Start of Recorded data
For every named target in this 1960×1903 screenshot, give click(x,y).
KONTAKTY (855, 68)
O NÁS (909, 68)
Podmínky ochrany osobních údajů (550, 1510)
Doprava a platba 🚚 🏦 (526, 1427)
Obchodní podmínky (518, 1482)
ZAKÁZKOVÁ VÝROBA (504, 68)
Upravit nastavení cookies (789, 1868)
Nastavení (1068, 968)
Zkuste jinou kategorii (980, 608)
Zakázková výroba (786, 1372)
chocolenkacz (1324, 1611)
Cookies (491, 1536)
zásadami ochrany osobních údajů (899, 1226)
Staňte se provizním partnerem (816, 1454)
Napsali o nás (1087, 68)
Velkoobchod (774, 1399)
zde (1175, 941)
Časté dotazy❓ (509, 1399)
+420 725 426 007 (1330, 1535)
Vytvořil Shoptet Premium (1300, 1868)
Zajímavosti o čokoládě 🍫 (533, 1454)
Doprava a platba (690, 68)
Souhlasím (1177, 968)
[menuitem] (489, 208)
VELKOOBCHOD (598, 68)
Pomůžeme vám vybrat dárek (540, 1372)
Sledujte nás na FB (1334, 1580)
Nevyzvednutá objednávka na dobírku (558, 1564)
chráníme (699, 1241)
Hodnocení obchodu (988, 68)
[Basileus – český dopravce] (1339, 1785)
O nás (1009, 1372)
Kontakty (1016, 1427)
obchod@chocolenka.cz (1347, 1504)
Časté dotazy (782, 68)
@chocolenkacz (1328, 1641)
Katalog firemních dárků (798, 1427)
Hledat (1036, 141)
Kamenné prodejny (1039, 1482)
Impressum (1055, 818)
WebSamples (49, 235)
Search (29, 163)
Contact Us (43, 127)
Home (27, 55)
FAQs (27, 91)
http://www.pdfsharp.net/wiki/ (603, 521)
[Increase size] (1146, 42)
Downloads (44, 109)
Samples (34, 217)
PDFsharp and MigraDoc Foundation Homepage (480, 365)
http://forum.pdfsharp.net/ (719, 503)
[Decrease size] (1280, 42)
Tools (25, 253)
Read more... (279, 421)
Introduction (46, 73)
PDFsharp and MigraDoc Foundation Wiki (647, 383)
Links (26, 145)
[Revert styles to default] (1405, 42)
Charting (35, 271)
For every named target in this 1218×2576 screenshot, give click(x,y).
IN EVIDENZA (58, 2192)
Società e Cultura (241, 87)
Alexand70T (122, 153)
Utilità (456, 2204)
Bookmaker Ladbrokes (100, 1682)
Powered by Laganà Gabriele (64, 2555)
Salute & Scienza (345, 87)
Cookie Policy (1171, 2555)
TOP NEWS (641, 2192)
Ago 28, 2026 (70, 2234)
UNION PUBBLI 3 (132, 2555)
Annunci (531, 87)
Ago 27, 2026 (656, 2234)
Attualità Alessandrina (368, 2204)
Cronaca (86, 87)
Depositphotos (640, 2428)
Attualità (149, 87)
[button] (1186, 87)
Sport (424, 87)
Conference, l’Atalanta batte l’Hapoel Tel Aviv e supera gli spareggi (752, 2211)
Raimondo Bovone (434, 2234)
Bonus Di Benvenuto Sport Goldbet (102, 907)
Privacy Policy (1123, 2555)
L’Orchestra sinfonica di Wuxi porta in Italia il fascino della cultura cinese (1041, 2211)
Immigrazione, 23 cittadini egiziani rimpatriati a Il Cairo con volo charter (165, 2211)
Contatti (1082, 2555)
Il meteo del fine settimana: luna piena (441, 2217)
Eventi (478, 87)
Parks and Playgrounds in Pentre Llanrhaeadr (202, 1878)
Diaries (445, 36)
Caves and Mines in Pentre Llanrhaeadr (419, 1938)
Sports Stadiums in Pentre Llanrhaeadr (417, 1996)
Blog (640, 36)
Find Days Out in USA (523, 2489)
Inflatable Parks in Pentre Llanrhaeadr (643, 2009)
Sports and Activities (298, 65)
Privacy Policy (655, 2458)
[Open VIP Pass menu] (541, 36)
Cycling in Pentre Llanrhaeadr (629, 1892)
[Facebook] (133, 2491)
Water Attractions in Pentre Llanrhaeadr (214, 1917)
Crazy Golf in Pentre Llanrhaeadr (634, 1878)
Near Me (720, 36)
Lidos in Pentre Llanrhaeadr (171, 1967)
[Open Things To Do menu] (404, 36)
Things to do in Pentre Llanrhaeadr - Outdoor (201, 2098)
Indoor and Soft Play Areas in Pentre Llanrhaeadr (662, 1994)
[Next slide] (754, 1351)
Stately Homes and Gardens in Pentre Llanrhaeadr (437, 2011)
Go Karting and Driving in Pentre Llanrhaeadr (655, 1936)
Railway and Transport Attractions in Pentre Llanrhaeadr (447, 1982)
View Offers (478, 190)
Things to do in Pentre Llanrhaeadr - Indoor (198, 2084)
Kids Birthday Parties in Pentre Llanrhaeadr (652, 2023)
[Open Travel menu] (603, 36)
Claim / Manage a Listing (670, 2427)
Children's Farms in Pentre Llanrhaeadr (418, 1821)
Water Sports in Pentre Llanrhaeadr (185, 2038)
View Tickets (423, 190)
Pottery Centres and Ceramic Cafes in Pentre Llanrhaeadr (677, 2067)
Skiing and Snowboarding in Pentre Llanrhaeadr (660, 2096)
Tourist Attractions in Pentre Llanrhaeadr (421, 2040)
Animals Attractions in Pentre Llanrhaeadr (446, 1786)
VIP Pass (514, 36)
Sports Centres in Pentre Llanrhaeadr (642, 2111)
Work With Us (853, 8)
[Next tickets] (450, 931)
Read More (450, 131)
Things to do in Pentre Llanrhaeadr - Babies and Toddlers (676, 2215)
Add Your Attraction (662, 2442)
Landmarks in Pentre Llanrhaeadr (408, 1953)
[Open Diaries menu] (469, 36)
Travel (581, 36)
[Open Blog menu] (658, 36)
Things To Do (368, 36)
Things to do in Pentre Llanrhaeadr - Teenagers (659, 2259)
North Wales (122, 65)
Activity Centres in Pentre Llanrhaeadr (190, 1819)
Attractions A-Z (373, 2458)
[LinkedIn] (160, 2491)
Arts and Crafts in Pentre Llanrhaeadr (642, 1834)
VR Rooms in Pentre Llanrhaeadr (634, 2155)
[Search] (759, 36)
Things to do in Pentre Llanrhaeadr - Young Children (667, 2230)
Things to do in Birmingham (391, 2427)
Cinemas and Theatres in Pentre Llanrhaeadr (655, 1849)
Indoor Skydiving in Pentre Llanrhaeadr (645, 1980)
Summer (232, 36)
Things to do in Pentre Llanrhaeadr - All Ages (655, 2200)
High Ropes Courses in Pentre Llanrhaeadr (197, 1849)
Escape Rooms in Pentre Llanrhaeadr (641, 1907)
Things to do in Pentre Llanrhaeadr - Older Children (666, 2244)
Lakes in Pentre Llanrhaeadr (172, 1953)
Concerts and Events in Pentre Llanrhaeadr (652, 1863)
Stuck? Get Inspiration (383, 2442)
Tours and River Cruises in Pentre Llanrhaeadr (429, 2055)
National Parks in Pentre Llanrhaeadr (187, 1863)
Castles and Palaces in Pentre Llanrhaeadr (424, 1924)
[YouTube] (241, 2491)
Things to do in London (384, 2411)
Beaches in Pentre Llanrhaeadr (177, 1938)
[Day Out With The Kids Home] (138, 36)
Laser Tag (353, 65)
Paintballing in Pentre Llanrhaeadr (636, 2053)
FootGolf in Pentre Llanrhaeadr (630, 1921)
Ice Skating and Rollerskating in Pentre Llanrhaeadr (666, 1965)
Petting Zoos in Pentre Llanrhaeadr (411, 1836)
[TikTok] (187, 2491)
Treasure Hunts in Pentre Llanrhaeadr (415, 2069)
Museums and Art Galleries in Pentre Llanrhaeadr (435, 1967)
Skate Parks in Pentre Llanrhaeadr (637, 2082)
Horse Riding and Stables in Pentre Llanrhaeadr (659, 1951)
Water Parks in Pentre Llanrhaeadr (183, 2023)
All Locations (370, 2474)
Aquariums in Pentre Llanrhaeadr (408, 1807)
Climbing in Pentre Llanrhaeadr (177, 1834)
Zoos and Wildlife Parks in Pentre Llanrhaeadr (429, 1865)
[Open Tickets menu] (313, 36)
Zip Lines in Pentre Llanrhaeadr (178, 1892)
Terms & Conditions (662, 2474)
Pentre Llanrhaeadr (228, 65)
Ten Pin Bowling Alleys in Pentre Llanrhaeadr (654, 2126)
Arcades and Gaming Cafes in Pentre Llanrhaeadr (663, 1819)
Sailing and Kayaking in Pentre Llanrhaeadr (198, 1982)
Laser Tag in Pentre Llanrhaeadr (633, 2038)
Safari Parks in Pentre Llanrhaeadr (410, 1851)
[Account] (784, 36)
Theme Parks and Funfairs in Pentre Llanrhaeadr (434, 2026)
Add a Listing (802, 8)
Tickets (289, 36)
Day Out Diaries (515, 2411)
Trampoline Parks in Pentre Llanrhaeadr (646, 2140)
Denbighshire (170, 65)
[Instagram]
End of Recorded data
Working from the data above, extract solely the lines from the one containing "[Open Things To Do menu] (404, 36)" through the one containing "View Offers (478, 190)", exactly as they appear, both included.

■ **Task solution**:
[Open Things To Do menu] (404, 36)
Things to do in Pentre Llanrhaeadr - Outdoor (201, 2098)
Indoor and Soft Play Areas in Pentre Llanrhaeadr (662, 1994)
[Next slide] (754, 1351)
Stately Homes and Gardens in Pentre Llanrhaeadr (437, 2011)
Go Karting and Driving in Pentre Llanrhaeadr (655, 1936)
Railway and Transport Attractions in Pentre Llanrhaeadr (447, 1982)
View Offers (478, 190)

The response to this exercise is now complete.